The passage of the Wellstone amendment constituted the most breathtaking act of constitutional cynicism in living memory. Moderate reformers said, "It's brazenly unconstitutional, but let the Supreme Court fix it." Anti-reformers said, "It's brazenly unconstitutional, and so maybe it will make the bill unpalatable." The only honest people were radical reformers who hoped that the Supreme Court might actually uphold Wellstone and thereby demolish the First Amendment.

You never know, the Supreme Court might indeed uphold Wellstone and demolish the First Amendment. This would almost be worth the trouble, just to give Capitol Hill a comeuppance for its slovenly abdication of constitutional responsibility. The Founders' idea was that both the legislative and executive branches should uphold the Constitution to the best of their abilities. The courts were meant to be the protector of last resort. Congress has now decided that serving as a constitutional firewall is too hot for comfort.

On Wednesday, President Bush announced he will sign the bill, and he had some good reasons to do so—not all of them as crass as the desire to cover his Enron-exposed posterior. Even from Republicans' point of view, the bill has its merits. In particular, it partially offsets its soft-money ban by raising the caps on regulated contributions to candidates and parties (so-called hard money). That is a sensible trade that would make political money more accountable to voters—and that also, as Bush well knows, probably favors Republicans, who tend to do better in the hard-money game.

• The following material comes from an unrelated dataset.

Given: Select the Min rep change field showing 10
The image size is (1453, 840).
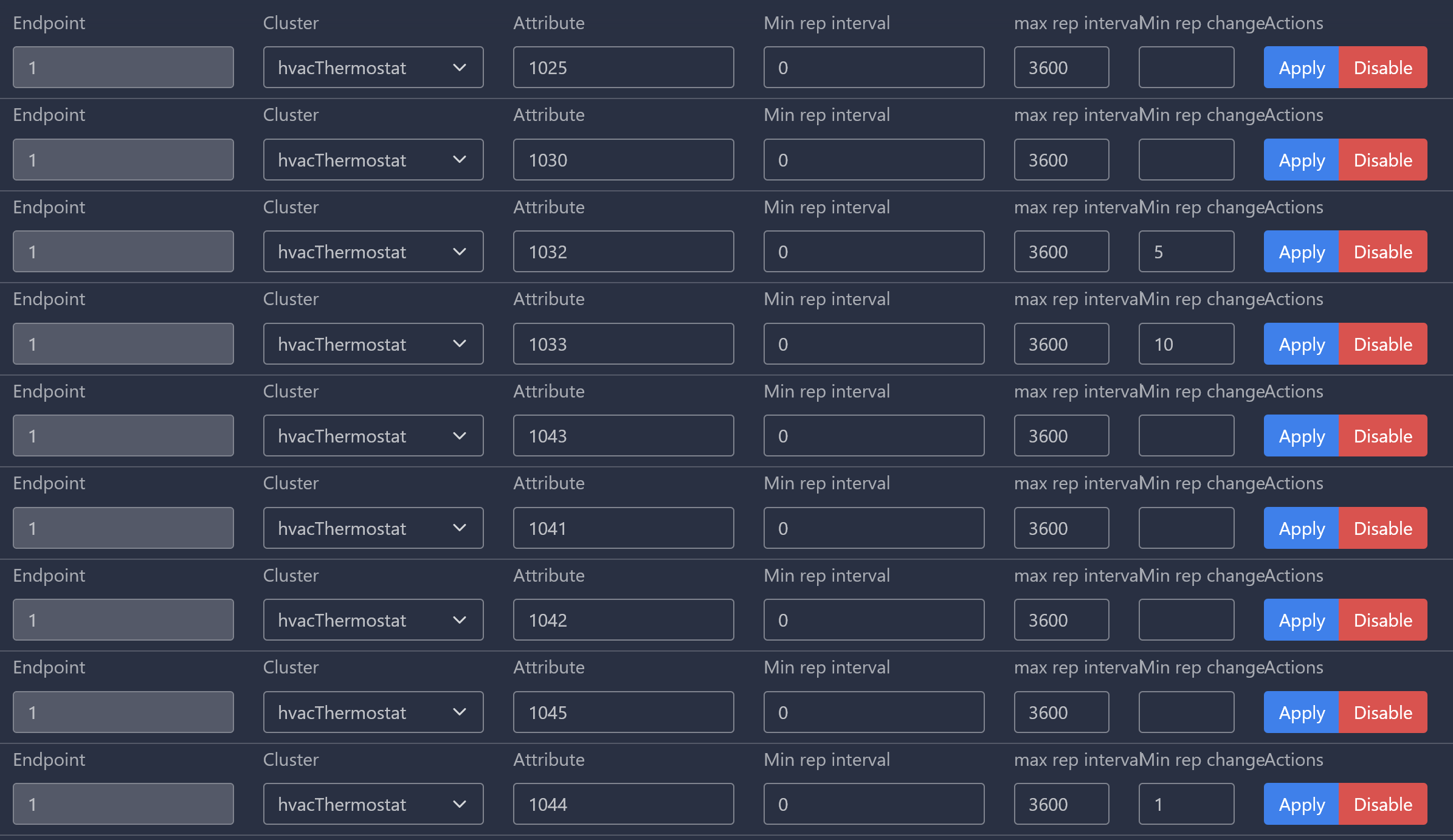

On the other hand, Bush, too, has a duty to the Constitution. By punting to the Supreme Court, he collaborates with Congress in stripping away two of three constitutional firewalls. Only nine bickering and wavering Justices now stand between the two elected branches and the incineration of the First Amendment.

In a better world, Bush would do his constitutional duty by forcing Congress to do its own. He would veto this bill, while promising to sign an otherwise identical version from which the odious Section 204 was excised. "Passing a corrected, constitutional version," he might say, "should take Congress about two hours. I look forward to signing it on Independence Day."

On Mars, maybe. On Earth, better hope that those bickering, wavering Justices stand firm.